Channel port and holiday resort at the mouth of the River Arques in Seine-Maritime département, northern France, 53 km/33 mi north of Rouen; population (2005 est) 33,500. It is a trading centre for fish and fruit; industries include fishing, shipbuilding, pharmaceuticals, and light manufacturing. There are ferry services from its harbour to Newhaven in England.
History Dieppe was occupied by the English from 1420 to 1435 during the Hundred Years' War, but by the 16th century Dieppe was the principal port of the kingdom of France. In the French Wars of Religion it was a Huguenot stronghold, and its prosperity declined after the revocation of the Edict of Nantes in 1685. The English and Dutch bombardments of 1694 destroyed much of the medieval town, although the rebuilding retained the medieval streetplan. Dieppe was considerably damaged in World War II, and was the target of the disastrous Dieppe Raid in August 1942: Over 6,000 Allied troops, mainly Canadian, took part in the raid, but they were unable to dislodge the Germans from their well-defended positions and were soon forced to withdraw, with heavy losses.
Features The church of St Jacques dates from the 14th century. The castle (1435) was built on the site of a Roman fort. It houses a museum containing a collection of carved ivories, a successful cottage industry in Dieppe that depended on the port for its raw materials. The Château de Miromesnil, the official birthplace of writer Guy de Maupassant, lies 8 km/5 mi outside the town.

WORK REQUEST A —
Return the portion of the Dieppe text between "Features The church" and "outside the town.", inclusive, copied word for word.
WORK REQUEST B —
Translate this sentence from the Dieppe text into French: "The church of St Jacques dates from the 14th century."

INFORMATION —
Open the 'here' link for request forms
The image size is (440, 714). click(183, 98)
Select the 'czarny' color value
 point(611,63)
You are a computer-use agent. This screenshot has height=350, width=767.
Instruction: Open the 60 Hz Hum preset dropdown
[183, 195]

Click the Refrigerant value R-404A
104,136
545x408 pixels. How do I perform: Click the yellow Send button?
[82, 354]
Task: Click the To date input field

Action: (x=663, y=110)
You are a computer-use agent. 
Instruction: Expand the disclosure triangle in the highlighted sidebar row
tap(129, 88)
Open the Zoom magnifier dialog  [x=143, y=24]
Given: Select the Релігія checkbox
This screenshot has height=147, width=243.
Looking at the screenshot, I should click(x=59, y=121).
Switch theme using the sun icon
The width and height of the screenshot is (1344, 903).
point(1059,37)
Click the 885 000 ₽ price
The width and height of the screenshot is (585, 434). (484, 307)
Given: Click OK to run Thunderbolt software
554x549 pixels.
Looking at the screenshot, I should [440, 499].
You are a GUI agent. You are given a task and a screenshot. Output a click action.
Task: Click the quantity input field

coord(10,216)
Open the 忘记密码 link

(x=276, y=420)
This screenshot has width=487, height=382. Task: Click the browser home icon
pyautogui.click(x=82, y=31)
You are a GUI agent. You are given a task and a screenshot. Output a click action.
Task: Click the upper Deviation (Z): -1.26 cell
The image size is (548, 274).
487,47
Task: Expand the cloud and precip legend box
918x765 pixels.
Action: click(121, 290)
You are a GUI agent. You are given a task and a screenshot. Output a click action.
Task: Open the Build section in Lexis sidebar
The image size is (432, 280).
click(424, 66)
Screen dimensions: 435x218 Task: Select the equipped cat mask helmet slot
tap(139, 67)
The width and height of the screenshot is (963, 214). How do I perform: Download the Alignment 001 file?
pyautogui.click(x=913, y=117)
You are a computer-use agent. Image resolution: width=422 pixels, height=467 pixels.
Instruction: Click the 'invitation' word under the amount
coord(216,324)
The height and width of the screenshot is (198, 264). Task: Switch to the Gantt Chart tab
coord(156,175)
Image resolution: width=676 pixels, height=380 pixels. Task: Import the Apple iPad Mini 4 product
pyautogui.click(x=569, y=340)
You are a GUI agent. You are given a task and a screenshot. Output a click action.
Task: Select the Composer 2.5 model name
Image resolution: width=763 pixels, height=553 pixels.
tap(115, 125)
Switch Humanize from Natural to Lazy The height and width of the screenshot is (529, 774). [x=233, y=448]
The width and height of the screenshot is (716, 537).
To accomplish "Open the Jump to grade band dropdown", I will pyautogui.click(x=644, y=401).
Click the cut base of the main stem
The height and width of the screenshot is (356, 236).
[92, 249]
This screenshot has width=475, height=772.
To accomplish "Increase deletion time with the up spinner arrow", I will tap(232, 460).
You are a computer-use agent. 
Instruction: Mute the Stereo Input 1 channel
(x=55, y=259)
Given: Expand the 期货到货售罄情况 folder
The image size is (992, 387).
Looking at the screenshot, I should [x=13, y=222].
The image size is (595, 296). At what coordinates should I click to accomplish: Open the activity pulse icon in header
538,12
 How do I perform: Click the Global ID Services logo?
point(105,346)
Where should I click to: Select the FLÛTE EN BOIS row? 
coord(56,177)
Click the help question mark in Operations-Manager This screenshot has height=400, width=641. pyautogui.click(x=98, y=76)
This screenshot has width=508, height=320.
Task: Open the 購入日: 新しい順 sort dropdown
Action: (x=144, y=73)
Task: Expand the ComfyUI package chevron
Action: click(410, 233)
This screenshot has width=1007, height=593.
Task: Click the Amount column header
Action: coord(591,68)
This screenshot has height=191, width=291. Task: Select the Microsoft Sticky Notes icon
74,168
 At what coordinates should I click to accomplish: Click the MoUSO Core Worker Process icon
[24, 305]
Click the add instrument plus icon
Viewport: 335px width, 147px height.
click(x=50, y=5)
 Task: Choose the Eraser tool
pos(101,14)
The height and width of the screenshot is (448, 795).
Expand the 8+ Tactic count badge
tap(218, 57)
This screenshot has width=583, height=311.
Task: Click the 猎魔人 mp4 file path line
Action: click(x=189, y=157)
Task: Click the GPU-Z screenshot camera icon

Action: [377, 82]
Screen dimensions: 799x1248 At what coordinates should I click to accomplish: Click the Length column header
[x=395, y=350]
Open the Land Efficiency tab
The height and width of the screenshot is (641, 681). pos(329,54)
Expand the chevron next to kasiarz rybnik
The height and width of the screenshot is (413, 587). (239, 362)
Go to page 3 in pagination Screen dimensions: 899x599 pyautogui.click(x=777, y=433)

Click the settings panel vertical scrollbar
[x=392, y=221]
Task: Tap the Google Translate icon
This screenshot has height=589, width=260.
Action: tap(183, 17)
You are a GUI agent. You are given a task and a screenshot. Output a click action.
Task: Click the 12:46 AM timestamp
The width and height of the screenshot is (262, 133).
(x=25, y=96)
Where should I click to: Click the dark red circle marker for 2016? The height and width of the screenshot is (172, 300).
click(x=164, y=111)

ANSWER SPACE A —
Features The church of St Jacques dates from the 14th century. The castle (1435) was built on the site of a Roman fort. It houses a museum containing a collection of carved ivories, a successful cottage industry in Dieppe that depended on the port for its raw materials. The Château de Miromesnil, the official birthplace of writer Guy de Maupassant, lies 8 km/5 mi outside the town.

ANSWER SPACE B —
L'église Saint-Jacques date du XIVe siècle.